Eppure, come governante dell’Impero, di ciò che accade ai suoi confini dovrebbe occuparsi. Cesare riceve da tempo messaggeri che riferiscono delle zone più bollenti: a nord, con gli uomini delle steppe e le antiche questioni slave; a sud, con il popolo di Israele e i figli della sabbia, ostinatamente in guerra da duemila anni.

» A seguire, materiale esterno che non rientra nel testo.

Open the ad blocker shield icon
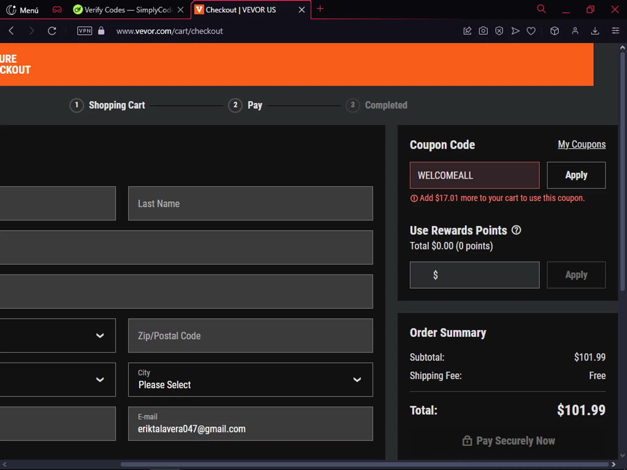Screen dimensions: 627x470 499,31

Ora i messi raccontano senza mezzi termini che è in corso una strage di uomini, donne e bambini del popolo dei Filistei, liberi e schiavi: nessuno risparmiato. Le notizie si diffondono tra il popolo italico e romano, che finora non aveva partecipato a nulla di simile, ma che Cesare aveva sempre tenuto in considerazione, sapendo che anche da esso dipendeva la sorte dell’Impero.

Il popolo in piazza

E il popolo, di propria iniziativa, scende in piazza e protesta per il massacro che si consuma ai confini dell’Impero. Grida che alla strage degli innocenti non ci sta e non ci starà mai.

È una protesta di dimensioni etiche, morali e umanitarie — sconosciute alla regina egizia.

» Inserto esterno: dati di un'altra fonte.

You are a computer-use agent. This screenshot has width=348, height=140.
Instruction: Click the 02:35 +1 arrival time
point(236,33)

Cittadini dell’Impero e romani scendono prima nelle piazze delle principali civitas, raggiungendo numeri da milioni di persone. Poi a Roma: due milioni.

Di fronte a queste cifre, spariscono le decine di migliaia di presenti alle feste e manifestazioni organizzate ogni anno dai fedelissimi della regina Cleopatra/Meloni e dei suoi luogotenenti.

Il giudizio di Cesare

«C’è poco da capire — risponde Cesare a un messo inviato di corsa dalla regina per sapere se ha ancora il suo consenso —: vedi tu stessa che quelli che non ti hanno sostenuto fin dall’inizio sono molti di più di quelli che ti plaudono ogni giorno».

La risposta non lascia dubbi. Stavolta è il popolo — quello degli indecisi di sempre e di tutti i tempi — che decide di ricordare alla regina Cleopatra/Meloni che esiste, che non ha smesso di osservarla in questi tre anni, e che sta per presentarle un conto salato.